All lines from the one with "Instruction: Open the Attribute Name dropdown" to the end of the listing below are to be transcribed exactly; both end lines are included, and no other lines are.

▸ **Raw data**:
● ● ● ●

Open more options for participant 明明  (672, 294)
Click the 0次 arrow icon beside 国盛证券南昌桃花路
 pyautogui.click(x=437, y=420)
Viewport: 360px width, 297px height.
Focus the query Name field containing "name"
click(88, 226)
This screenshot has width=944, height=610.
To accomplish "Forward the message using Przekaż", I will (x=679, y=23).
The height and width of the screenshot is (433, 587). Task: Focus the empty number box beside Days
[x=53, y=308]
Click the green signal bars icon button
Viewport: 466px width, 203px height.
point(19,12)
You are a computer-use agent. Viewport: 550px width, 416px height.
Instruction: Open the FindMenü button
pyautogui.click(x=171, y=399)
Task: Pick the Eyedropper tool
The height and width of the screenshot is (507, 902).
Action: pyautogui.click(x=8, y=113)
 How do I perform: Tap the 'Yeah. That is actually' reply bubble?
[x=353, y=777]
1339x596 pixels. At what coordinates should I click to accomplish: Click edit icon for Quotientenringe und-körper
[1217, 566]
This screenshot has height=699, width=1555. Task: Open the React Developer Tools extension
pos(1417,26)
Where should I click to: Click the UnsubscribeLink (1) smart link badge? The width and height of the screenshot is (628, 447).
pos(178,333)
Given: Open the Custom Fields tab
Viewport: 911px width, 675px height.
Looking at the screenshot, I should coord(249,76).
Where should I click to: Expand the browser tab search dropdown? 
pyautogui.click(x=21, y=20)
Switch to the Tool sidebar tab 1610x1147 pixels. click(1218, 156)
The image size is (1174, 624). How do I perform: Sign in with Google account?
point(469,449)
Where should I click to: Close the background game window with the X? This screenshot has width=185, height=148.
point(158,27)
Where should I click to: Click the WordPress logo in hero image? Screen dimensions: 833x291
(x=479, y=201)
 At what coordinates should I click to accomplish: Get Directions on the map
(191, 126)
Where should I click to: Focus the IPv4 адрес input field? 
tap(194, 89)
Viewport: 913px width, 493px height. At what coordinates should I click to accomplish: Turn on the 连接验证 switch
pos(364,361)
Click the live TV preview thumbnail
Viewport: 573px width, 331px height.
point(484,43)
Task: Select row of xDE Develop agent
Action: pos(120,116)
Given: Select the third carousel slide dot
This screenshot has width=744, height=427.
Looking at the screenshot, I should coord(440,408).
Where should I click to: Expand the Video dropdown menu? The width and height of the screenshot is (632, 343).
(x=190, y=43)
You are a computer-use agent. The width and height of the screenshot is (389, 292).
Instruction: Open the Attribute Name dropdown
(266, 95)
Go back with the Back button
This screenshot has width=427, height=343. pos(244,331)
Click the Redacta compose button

● ● ● ●

▸ **Task answer**:
Instruction: Open the Attribute Name dropdown
(266, 95)
Go back with the Back button
This screenshot has width=427, height=343. pos(244,331)
Click the Redacta compose button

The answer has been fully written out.